(To do)
Answer these questions from the Lila Downs profile:
1. At which two schools did Downs study music and anthropology?
2. What documents was Downs asked to translate from English to Mixtec while in Oaxaca?
3. What was the title of the debut album she released in 1997?

(Page extract)
= Beginning of Section =
Daughter of Mixtec cabaret singer Anita Sánchez and Allen Downs, a Scottish/English-American art professor, Lila Downs unites cultures and boundaries with her extraordinary voice.
Born in the mountains of Oaxaca, Downs grew up in the Sierra Madre mountains of southern Mexico and later studied music and anthropology at the University of Minnesota and at the University of the Arts in Oaxaca. But it was only through music that Downs reconciled her heritage. "It took a long time to decide that I wanted to sing," she says. "Something needed to motivate me."
That motivation was the songs and stories of the Oaxacan people. Her Mixtec mother spurred Downs to sing these songs with sentimiento - a deep, almost empathic emotion which has left audiences of all cultures and countries spellbound.
Downs recalls the first time she was struck with this particular brand of sentimiento. "While I was in Oaxaca, I was asked to translate from English to Mixtec death certificates of young boys who had left for the United States searching for work. Their relatives wanted to know how they had died. It was so powerful, being this translator of their deaths. I had to sing about it, to honor them if I could."
Since then, composing has become a powerful artistic and cultural outlet for Downs. She researches the ancient codices of the Mixtex and Zapotec people and sets them to music. Down bridges the past and present with stirring songs drawn from the folklore and history of a culture steeped in passion, heartache, tradition, and pride.
On stage. Downs - with her thick braids and soulful, ink-black eyes - transforms herself, becoming the character of the song. "You have to find the spirit to the songs, otherwise it doesn't matter how pretty you sing. I can't quite explain what it is, but I think it has something to do with getting to know yourself and feeling right about what you're doing."
Composing became a powerful artistic and cultural outlet for Downs and in 1997, she released her extraordinary debut album, La Sandunga. Featuring interpretations of Oaxacan traditional songs, boleros, and rancheras, as well as her own compositions, this first expression of her very original vision evoked a rich past while ushering a vibrant new contemporary voice onto the world stage.
= End of Section =
(Extracted records)
= Beginning of Section =
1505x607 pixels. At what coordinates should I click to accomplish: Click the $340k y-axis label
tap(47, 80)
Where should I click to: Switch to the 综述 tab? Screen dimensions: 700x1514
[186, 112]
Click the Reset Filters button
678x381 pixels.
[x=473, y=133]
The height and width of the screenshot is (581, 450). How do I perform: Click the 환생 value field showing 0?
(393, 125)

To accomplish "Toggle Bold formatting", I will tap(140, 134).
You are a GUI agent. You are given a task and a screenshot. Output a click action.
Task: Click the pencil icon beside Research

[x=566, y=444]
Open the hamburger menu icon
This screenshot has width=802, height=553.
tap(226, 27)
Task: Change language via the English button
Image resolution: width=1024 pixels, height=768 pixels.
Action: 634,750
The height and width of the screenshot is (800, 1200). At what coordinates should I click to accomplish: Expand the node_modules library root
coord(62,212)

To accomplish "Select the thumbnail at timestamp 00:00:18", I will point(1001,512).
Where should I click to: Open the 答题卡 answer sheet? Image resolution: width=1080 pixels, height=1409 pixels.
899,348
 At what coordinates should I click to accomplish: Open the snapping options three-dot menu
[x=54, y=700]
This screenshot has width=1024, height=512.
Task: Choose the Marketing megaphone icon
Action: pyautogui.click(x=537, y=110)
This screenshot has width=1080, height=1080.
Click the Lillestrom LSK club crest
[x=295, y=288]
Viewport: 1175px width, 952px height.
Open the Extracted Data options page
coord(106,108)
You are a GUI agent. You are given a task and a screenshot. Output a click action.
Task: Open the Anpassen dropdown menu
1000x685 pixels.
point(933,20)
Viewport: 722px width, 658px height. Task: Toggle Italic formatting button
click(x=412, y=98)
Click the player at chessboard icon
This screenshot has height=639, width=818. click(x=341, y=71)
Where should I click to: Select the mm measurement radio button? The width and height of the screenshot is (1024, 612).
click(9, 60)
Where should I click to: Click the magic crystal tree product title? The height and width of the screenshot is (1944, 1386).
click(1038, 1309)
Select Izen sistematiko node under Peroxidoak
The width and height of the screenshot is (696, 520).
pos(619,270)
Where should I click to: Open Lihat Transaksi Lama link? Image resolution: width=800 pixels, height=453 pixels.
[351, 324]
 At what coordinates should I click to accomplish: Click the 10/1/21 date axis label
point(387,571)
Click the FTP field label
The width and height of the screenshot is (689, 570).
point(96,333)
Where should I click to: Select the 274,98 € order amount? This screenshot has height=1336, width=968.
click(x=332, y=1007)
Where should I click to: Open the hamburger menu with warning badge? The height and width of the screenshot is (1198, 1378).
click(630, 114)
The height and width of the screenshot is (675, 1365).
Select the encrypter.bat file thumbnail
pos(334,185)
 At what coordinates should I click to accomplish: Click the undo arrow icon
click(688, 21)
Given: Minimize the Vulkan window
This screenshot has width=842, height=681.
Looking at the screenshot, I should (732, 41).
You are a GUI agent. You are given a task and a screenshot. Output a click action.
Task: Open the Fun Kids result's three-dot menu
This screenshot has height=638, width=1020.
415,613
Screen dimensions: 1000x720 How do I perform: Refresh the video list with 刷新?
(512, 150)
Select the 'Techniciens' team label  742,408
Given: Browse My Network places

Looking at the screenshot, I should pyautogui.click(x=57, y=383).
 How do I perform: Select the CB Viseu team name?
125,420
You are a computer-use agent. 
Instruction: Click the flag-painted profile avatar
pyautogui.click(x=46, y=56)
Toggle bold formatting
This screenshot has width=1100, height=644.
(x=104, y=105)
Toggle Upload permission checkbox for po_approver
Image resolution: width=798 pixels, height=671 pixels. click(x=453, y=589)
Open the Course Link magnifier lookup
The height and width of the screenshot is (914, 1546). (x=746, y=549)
= End of Section =
(Solution below)
1. The University of Minnesota and the University of the Arts in Oaxaca.
2. Death certificates of young boys who had left for the United States searching for work.
3. La Sandunga.